Wednesday, May 30, 2012

Paradigm Shifting

     Enlightenment is not always a good thing. So many details have been glossed over to keep things beautiful and pristine in our deluded state. It is amazing how a writer( or many others with the creative spark)will create the story in their minds that they want to live out. In an effort of blind optimism, we take a situation and wrap it in illusions till it satisfies our desires and we are not even aware of doing so.

      But even this cannot last. Cracks appear in the foundation. The paint begins to peel. And soon, the whole structure that built with sweat, blood and dreams begins to collapse from the strain of sustaining false hopes. The tragedy is that it is not instantaneous. In slow motion, then pieces split and crumble into dust, settling softly on you as gaze upwards in disbelief.

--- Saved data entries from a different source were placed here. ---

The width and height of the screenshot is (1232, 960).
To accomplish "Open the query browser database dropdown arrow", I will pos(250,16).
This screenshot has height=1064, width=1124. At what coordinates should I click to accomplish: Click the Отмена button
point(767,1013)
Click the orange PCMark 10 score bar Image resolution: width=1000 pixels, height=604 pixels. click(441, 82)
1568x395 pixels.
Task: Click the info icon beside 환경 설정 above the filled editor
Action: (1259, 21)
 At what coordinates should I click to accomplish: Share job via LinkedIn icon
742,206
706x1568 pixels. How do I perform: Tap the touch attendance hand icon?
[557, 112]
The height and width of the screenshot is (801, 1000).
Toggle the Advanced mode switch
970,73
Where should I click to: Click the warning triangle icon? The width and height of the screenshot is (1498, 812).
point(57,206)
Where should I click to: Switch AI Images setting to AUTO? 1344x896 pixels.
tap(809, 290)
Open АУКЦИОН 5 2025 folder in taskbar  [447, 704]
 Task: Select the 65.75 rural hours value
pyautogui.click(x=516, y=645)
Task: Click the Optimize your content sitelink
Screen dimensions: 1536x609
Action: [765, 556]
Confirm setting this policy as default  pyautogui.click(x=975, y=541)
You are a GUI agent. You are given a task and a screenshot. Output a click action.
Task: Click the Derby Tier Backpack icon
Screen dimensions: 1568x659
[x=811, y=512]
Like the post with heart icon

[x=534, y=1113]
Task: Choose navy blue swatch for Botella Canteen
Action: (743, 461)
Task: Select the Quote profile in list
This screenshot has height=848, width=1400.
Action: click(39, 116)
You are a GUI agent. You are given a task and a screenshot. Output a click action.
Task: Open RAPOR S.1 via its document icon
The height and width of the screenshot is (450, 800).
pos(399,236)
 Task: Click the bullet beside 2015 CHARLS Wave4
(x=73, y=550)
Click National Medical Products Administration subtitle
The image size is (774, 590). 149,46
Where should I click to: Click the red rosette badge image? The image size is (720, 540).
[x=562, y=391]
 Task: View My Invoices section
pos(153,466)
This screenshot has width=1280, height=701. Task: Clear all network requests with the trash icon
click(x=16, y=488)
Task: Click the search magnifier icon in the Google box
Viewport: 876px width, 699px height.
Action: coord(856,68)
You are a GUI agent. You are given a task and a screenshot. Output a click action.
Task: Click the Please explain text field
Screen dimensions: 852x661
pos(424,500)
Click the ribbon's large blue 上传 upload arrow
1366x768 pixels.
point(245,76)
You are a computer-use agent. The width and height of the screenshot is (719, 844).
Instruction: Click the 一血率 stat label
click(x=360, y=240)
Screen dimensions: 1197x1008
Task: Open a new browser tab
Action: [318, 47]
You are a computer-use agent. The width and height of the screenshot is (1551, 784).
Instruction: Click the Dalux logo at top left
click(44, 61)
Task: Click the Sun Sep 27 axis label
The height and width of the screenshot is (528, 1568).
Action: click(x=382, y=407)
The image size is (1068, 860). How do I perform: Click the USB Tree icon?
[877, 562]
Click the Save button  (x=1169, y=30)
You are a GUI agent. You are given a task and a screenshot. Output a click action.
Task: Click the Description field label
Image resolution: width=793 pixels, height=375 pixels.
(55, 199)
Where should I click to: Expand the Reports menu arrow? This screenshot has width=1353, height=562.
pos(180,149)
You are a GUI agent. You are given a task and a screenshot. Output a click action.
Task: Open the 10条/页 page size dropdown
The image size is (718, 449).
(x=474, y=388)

      "These are hard times for dreamers," seems to be the motto these days. Social media is a constant affirmation. You watch with a strange sense of detachment as hopes swell and then are snuffed out in a variety of scenarios. In the back of your mind you keep on trying to convince yourself to stay positive in spite of a multitude of evidence that tries to drag you down. Sometimes, it feels like you are fighting a fruitless battle.

Monday, May 21, 2012

On Apathy

   

 There is something that I really hate about apathy, both when it manifests in myself and when I see it in others.  We commonly see love and hate opposing each other but I think that it would be more accurate to say that apathy opposes all feeling.

     Even if hate someone, at least that person evokes emotion in me, even if they are an enemy.  What I would imagine to be infinitely worse, would be that someone means so little to me that they have no power to wring even the faintest feeling from my heart.  At that point, I can easily cut them from my life, like the stems of feeble plants.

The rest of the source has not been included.